▶ What is required
Quote the ring-puzzle thread below word for word, from "Case 1 Suppose" up to and including "in 2 steps.".
[Opening Passage shown section]
What is the minimum number of questions to find the ring

Question

There are 11 rings around a circle numbered from 1 to 11. We know that exactly 9 of them are fake and exactly 2 of them are real rings. In each step, we can choose 5 consecutive rings and ask the number of real rings in that range.
What is the minimum number of questions that we need to ask to determine a real ring?

Answer 1

Let $r_1, ..., r_{11}$ be all different 11 rings, ordered by indices. There are 2 rings $r_i$ and $r_j$, with $i\neq j\in\{1,...,11\}$, that are real and the rest is fake. Select 5 consecutive rings. Now there are 3 cases.

Case 1 Suppose that we've picked 5 fake rings. This implies that the other 6 rings must contain the real rings. Again, pick 5 rings from the other 6 we did not already ask. Note that there must be at least 1 real ring in this new collection of rings. Now we have 2 subcases:
Subcase 1.1 If we now know that there must be 1 real ring in our last selection, we immediately know that the 1 ring we didn't choose must be a real one and we're done in 2 steps.
Subcase 1.2 If there were 2 real rings in our last selection,then we must apply a 'smart' algorithm. Say we now have $r_3, ..., r_7$ as our selection containing 2 real rings. Let's pick $r_4, ..., r_8$ and assume the worst case scenario: still 2 real rings ($r_3$ was fake). Then we take $r_5, ..., r_9$ and again assume worst case. Persume with $r_6, ..., r_{10}$ and now you know either $r_5$ is a real ring or both $r_6$ and $r_7$ are real rings, it depends on the answer (what answers?).
Case 1 took us 5 steps.

Case 2 We have picked a sequence containing 2 rings. Apply the algorithm from case 1.2.
Case 2 took us 3 steps.

Case 3 There's only 1 real ring. Apply case 1.2's algorithm. It takes at most 5 steps from now to find a real ring. Since we're looking for the worst case scenarios to determine the minimal steps it takes us to know with 100% certainty where at least 1 real ring is positioned, we apply this algorithm. Of course, we can produce a smarter algorithm for which the chance of picking a ring-sequence is bigger. But for now, we assume that we want to know the minimal amount of steps for finding a real ring in every case. Worst cases included. The very worst case is when $r_1$ and $r_6$ are real rings. If we chose rings $r_1, ..., r_5$ and thereafter rings $r_2, ..., r_6$, then we still got 1 real ring. Then continue the algorithm and it will take 6 steps in total to have found that ring. Case 3 took us 6 steps.
[Closing Passage shown section]
[Opening Data excerpts section]
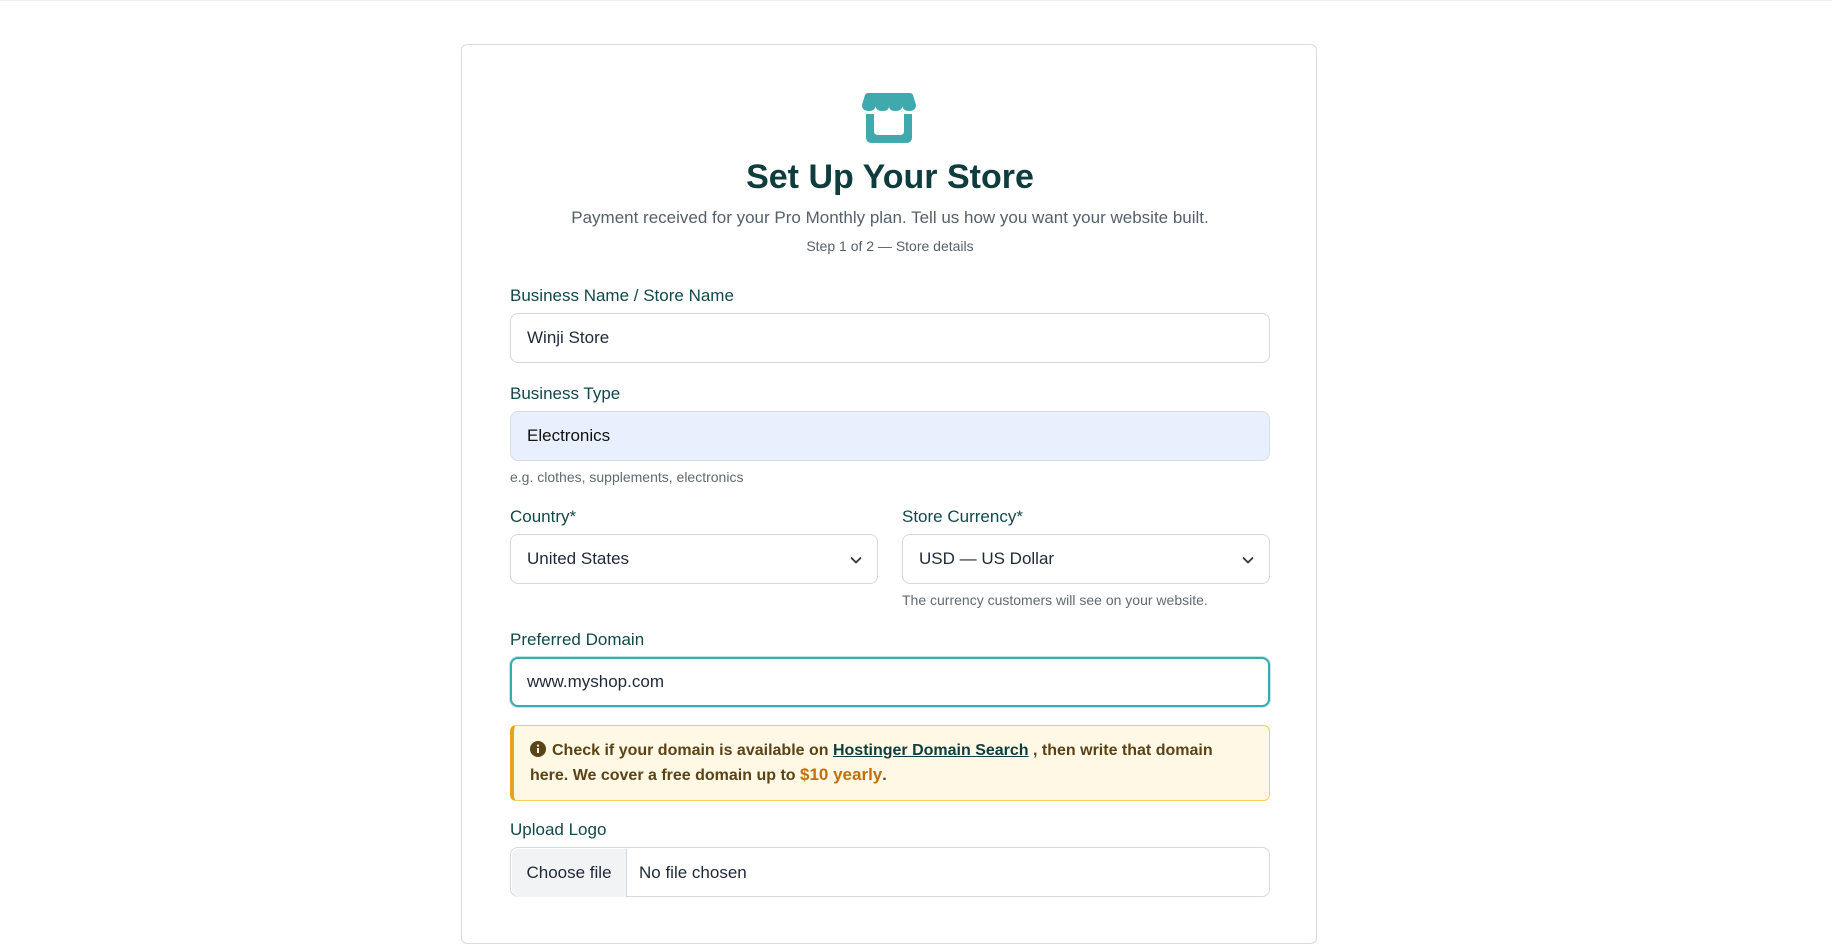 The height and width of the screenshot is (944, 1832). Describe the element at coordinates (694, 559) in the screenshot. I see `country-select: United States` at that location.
[Closing Data excerpts section]
[Opening Data excerpts section]
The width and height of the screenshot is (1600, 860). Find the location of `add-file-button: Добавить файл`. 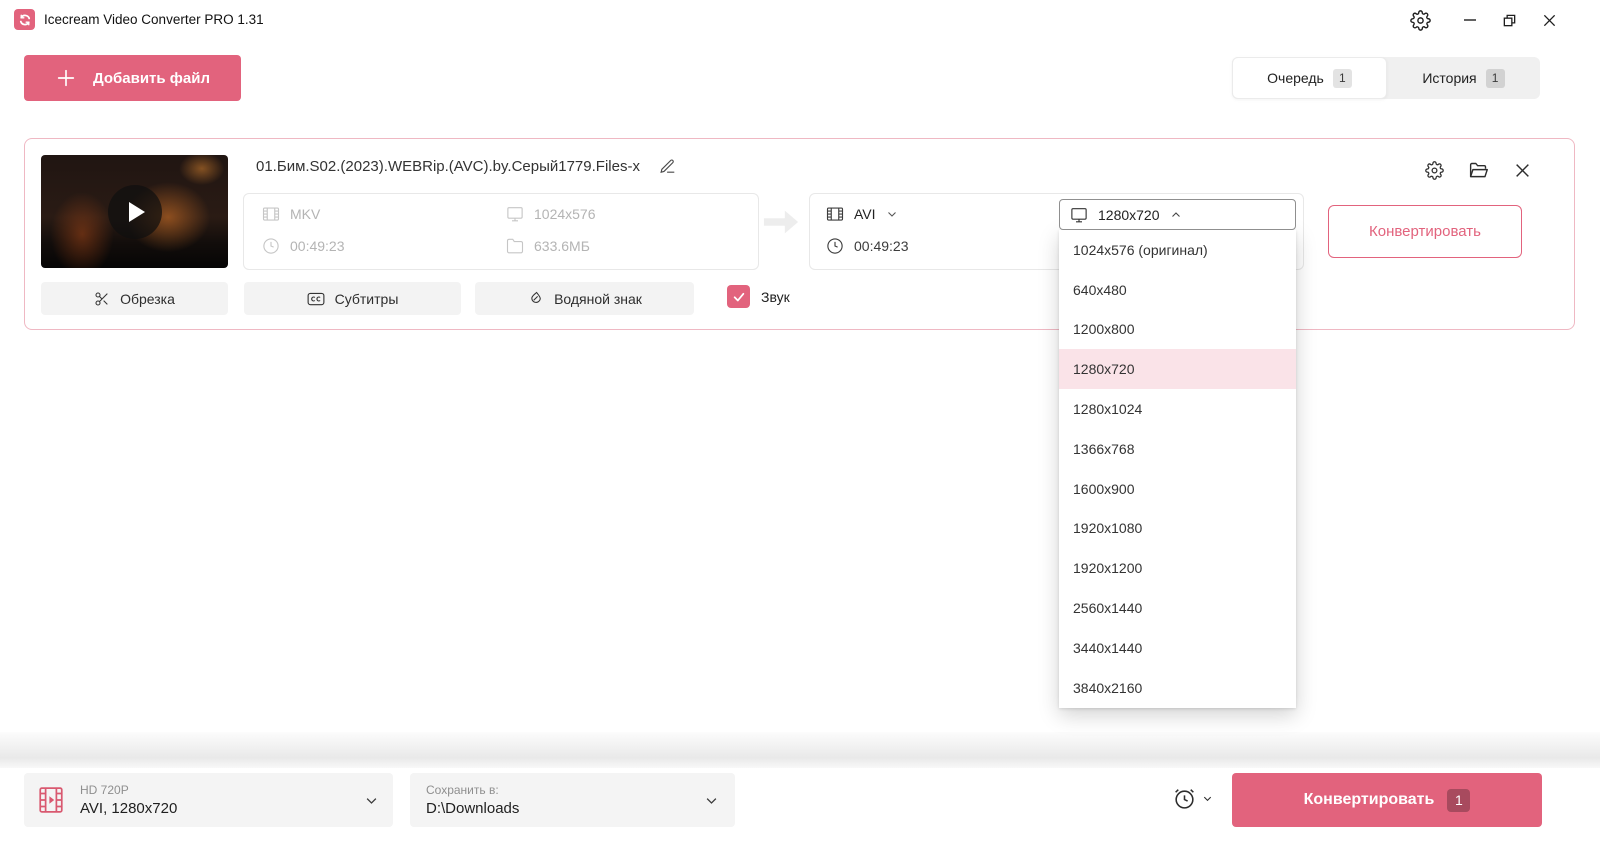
[Closing Data excerpts section]
[Opening Data excerpts section]
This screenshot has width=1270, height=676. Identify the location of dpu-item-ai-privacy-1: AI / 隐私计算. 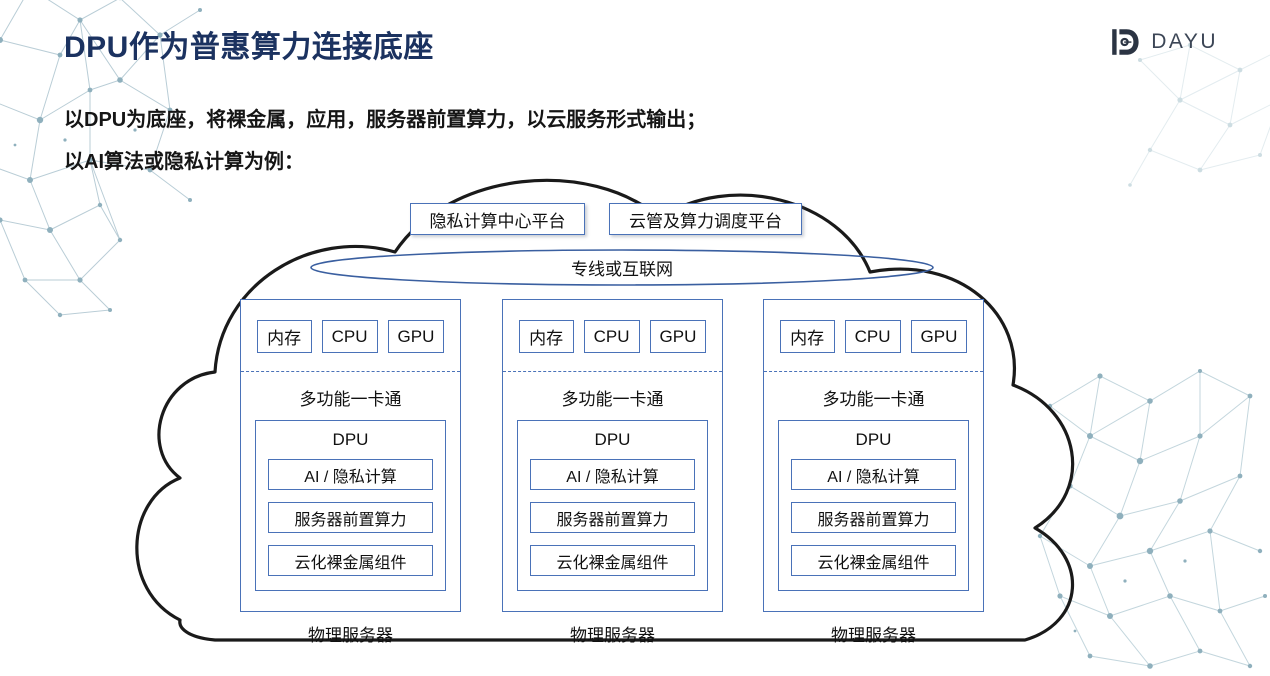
[Closing Data excerpts section]
▶ Exercise output
Case 1 Suppose that we've picked 5 fake rings. This implies that the other 6 rings must contain the real rings. Again, pick 5 rings from the other 6 we did not already ask. Note that there must be at least 1 real ring in this new collection of rings. Now we have 2 subcases:
Subcase 1.1 If we now know that there must be 1 real ring in our last selection, we immediately know that the 1 ring we didn't choose must be a real one and we're done in 2 steps.